Different protocols for the purification and several combinations of solvents over the expected polarity range were examined for the extraction of the considered analytes; however, the highest lipids count was detected through a double-step extraction preparation with dichloromethane/isopropanol (8:2; v/v) and ethyl acetate/n-hexane (9:1; v/v), respectively. On the basis of the analytes’ lipophilicity, a LLE procedure was developed with water-immiscible solvents in order to isolate both PUFAs/eicosanoids and ECs/NAEs. Despite the fact that in several studies SPE has provided concentrated and free interfering matrix components’ extracts [27,33,53,54], this extraction procedure is money- and time-consuming (because of the different steps). Contrarily, LLE is easier, and its shorter extraction time, as opposed to the most commonly used SPE procedures, could be an advantage for studies that involve a huge number of samples. LLEs commonly used to isolate lipids from biological samples require the use of toxic organic solvents. In our applied extraction protocol, a simple and fast pretreatment method consisting of protein exclusion with can, followed by a first extraction with dichloromethane/isopropanol (8:2; v/v) and a second one with ethyl acetate/n-hexane (9:1; v/v), both less toxic than other solvents (i.e., toluene, chloroform or tert-methyl-butyl ether), was used. In general, the combination of two or more sample preparation techniques, such as protein precipitation and LLE, improves method selectivity [29,53,54]. Additionally, the second extraction is preceded by a pH adjustment step, which is fundamental since some eicosanoids present a lower pKa value than ECs. In detail, acidification with HCl improves the extraction of the less polar eicosanoids HETEs and EETs. A lower pH leads to a reduced protein binding and the protonation of carboxylate anions, which both allow improved extraction by the organic solvent. Otherwise, greater acidification may lead to eicosanoid alteration [55], and therefore, an extremely low pH should be avoided. The optimized solvent mixture combined with the pH adjustment, which allows the decreased protein binding and the enhanced extraction of the non-ionized forms, was necessary to cover the whole polarity range of these numerous metabolites. Moreover, the two sequential extraction steps from a single sample also allowed the analysis when limited amounts of samples were available.

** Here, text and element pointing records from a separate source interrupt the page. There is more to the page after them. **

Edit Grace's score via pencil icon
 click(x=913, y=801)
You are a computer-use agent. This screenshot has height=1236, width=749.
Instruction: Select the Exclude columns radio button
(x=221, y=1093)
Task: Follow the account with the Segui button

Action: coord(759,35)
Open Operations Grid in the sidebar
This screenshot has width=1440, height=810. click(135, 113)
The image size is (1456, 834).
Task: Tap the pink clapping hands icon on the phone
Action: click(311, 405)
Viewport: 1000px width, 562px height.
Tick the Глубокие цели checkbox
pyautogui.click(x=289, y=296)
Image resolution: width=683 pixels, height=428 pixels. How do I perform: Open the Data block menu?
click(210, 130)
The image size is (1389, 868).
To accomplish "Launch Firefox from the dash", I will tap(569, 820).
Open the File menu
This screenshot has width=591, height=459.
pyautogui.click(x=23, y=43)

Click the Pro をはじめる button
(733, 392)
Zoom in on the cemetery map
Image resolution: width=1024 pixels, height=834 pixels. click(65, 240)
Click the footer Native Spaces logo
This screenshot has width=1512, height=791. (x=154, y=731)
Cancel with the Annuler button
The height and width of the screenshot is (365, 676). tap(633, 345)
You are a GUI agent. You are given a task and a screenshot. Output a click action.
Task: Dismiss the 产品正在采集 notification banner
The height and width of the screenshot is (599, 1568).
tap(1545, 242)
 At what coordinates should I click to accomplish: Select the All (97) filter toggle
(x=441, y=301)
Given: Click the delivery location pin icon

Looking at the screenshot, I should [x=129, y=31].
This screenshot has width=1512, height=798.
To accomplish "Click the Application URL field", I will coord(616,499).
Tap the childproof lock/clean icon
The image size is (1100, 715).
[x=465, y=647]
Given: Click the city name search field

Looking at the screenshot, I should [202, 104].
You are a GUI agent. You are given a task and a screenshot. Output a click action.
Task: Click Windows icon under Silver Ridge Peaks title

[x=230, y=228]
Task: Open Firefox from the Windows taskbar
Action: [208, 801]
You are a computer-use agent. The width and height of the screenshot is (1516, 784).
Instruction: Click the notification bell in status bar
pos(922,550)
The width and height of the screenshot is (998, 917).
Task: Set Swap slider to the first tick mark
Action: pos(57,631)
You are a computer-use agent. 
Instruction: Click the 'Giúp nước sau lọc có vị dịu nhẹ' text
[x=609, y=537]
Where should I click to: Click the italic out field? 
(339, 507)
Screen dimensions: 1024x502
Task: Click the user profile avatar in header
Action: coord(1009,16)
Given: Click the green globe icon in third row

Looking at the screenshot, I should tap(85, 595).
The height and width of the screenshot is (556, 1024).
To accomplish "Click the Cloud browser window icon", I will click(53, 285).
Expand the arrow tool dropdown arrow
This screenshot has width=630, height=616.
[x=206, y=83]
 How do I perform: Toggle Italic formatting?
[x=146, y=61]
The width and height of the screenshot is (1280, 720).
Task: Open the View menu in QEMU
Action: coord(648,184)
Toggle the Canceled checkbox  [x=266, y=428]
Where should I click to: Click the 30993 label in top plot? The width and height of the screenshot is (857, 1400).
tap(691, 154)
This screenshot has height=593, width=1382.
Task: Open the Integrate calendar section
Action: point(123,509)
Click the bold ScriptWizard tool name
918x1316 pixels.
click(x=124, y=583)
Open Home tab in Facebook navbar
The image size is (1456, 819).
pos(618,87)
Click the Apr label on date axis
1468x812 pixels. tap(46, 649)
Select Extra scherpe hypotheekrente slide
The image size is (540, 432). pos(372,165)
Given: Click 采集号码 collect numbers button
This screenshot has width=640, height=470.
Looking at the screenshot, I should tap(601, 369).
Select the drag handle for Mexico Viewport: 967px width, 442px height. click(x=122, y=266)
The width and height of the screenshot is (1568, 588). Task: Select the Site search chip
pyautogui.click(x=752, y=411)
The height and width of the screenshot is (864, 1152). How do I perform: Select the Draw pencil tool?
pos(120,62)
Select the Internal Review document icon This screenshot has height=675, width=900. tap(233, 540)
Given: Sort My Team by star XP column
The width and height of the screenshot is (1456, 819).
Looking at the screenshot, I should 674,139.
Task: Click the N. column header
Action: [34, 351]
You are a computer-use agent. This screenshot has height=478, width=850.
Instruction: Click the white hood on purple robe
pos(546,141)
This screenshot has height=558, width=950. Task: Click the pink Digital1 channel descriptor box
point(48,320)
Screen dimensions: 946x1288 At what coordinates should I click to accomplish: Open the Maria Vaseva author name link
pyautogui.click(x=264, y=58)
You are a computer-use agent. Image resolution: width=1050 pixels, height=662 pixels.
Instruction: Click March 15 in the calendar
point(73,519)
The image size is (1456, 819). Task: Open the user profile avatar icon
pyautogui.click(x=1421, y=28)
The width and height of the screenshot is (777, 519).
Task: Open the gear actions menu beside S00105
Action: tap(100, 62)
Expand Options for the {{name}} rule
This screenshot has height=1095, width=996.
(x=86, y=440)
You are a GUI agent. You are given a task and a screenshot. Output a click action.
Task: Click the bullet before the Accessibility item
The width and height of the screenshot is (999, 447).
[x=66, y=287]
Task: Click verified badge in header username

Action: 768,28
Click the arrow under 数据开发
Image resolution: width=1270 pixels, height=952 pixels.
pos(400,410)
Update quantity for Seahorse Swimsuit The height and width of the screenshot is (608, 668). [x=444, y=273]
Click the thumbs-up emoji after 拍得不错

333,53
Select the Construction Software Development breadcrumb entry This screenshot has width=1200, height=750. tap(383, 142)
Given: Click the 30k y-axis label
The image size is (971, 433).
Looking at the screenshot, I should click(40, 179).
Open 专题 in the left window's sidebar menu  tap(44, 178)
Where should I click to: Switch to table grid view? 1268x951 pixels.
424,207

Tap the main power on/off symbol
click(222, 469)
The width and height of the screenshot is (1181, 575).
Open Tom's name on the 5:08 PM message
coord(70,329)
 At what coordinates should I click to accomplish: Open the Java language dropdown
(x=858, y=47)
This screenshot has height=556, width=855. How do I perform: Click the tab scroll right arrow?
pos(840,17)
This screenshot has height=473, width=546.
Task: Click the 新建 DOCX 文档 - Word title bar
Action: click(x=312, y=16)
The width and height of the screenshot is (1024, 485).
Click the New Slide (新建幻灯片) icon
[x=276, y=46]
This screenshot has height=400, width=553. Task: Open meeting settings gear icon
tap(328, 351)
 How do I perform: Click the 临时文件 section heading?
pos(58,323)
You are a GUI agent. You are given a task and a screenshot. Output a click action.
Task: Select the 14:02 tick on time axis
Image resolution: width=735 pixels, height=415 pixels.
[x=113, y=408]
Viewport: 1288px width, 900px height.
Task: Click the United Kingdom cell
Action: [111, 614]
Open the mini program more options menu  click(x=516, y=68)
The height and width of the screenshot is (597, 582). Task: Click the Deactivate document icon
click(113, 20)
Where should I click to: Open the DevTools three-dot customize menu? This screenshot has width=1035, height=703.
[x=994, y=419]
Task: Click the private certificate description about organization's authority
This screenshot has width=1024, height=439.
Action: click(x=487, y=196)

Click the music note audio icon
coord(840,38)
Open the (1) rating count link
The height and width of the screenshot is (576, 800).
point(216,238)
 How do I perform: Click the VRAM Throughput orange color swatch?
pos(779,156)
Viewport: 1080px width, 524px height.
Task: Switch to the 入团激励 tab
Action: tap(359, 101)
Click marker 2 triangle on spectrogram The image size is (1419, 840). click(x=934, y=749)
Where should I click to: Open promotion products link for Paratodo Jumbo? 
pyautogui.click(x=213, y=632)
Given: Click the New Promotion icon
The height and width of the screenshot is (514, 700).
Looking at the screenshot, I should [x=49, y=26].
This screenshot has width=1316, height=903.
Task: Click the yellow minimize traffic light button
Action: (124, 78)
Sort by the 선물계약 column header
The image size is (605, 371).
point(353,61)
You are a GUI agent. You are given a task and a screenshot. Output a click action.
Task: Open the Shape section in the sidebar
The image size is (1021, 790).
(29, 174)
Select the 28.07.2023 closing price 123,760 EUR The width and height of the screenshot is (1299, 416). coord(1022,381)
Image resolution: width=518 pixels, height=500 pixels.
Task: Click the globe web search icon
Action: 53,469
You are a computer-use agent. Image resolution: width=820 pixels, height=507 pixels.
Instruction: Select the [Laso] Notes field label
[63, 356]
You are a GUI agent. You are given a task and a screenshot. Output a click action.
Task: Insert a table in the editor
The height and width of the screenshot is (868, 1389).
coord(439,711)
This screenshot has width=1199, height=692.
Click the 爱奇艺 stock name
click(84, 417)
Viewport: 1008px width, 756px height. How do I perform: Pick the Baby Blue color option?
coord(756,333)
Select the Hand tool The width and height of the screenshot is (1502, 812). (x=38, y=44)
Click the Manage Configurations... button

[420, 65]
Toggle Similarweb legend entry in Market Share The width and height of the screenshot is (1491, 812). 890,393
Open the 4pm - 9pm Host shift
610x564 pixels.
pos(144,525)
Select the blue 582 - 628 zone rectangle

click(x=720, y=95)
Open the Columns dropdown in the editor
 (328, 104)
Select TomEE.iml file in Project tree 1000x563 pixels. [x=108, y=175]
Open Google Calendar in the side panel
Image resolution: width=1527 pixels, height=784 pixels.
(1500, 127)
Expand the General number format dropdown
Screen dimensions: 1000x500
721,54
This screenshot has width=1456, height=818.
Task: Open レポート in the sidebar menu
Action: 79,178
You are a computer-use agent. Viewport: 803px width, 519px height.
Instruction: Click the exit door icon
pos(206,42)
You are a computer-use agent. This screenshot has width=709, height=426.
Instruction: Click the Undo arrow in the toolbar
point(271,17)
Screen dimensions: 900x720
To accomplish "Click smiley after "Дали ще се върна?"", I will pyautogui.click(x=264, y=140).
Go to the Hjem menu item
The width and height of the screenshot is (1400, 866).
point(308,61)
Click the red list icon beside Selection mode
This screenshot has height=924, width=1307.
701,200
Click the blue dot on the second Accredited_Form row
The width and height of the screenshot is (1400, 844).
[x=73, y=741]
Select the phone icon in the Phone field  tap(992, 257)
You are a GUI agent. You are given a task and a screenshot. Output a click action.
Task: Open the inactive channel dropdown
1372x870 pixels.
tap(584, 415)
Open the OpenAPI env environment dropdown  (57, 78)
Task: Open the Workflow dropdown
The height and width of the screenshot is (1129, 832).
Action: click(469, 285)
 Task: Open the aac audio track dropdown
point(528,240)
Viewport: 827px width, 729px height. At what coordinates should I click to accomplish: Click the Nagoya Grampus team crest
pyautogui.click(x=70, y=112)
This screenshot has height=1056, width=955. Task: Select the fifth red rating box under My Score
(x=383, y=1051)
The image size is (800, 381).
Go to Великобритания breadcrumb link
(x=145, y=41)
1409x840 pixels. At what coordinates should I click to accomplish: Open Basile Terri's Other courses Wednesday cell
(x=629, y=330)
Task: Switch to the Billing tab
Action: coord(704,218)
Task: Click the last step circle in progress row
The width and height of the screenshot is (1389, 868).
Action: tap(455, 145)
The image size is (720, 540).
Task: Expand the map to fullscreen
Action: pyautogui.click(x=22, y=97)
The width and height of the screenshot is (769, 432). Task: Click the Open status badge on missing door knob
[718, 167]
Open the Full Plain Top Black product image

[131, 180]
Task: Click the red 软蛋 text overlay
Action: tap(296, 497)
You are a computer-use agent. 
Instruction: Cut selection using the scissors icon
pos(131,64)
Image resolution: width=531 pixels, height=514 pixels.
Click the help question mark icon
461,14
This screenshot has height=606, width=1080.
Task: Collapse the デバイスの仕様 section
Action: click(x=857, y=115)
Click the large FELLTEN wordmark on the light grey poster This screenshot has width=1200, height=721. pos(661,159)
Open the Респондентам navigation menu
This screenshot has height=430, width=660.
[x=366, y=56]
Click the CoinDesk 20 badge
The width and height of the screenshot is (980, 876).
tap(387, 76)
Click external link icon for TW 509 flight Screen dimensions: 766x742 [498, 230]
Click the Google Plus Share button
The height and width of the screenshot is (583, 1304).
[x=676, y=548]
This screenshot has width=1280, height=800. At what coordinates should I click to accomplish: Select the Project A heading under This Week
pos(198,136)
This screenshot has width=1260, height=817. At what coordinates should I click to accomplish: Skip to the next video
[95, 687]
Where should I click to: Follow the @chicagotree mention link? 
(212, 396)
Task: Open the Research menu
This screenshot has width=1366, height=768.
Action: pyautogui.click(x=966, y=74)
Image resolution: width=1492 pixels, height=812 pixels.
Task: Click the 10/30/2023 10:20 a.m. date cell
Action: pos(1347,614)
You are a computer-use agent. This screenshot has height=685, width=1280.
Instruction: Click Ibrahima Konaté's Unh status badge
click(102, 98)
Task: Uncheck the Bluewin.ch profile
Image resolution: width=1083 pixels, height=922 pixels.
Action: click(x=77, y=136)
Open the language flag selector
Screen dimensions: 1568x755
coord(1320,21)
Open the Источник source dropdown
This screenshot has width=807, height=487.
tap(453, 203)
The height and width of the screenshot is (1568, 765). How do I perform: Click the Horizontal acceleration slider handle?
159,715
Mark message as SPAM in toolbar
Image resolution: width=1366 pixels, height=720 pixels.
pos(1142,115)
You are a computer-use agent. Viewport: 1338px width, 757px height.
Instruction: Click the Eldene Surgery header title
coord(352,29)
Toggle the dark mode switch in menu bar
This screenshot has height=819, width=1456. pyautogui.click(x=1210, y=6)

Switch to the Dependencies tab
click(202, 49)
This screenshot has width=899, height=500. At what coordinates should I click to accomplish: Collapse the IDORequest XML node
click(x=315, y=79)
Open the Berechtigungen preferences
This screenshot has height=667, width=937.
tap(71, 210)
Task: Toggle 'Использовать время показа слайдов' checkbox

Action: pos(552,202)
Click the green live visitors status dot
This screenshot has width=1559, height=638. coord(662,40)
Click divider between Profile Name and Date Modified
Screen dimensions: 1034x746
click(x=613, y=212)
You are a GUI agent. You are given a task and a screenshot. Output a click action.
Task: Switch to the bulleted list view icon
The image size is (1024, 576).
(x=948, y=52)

3.2. Instrumental Parameters

Mass spectrometry parameters were optimized by infusing a standard mix solution containing PUFAs, eicosanoids, ECs, and NAEs at a concentration of 100 ng/mL in methanol, and by acquiring both in the positive and negative ionization mode. Positive ionization mode provided better signal responses for the ECs/NAEs group, whereas for the analysis of PUFAs and eicosanoids, a negative polarization was used. The source/gas parameters were optimized to obtain the highest ion abundance of the peaks. CE and DP were varied from 0 to ±60 eV and 0 to ±150 eV respectively, in order to obtain the best response for the product ions used for quantitative MRM analysis. Precursors and product ions, CE and DP, shown in Table 1, were selected for analytes’ quantification. Several reversed phase columns, mobile phases, and elution gradients have been assessed in order to improve the responses of the target compounds belonging to EC/NAE and PUFA/eicosanoid classes and to reduce the time of the analysis. Two different elution gradients performed on a Kinetex UHPLC XB-C18 column using 0.1% formic acid in water and methanol/acetonitrile (5:1; v/v), characterized by a total runtime of 11.0 min each comprising cleaning and reconditioning of the column, exhibited the best analytes’ sensitivity and peak shape. These instrumental conditions allowed the consequential analysis of the two classes of interest using both the same elution column and mobile phases.

3.3. Method Validation

Methods specificity was achieved by means of the selection of a precursor ion followed by detection and quantification of product ions. All the reagents and consumables used for the methods set-up and development have been shown not to interfere with the detection or quantification of the analytes. False-positive response or co-eluting components were not detected in analyzed bio-matrices.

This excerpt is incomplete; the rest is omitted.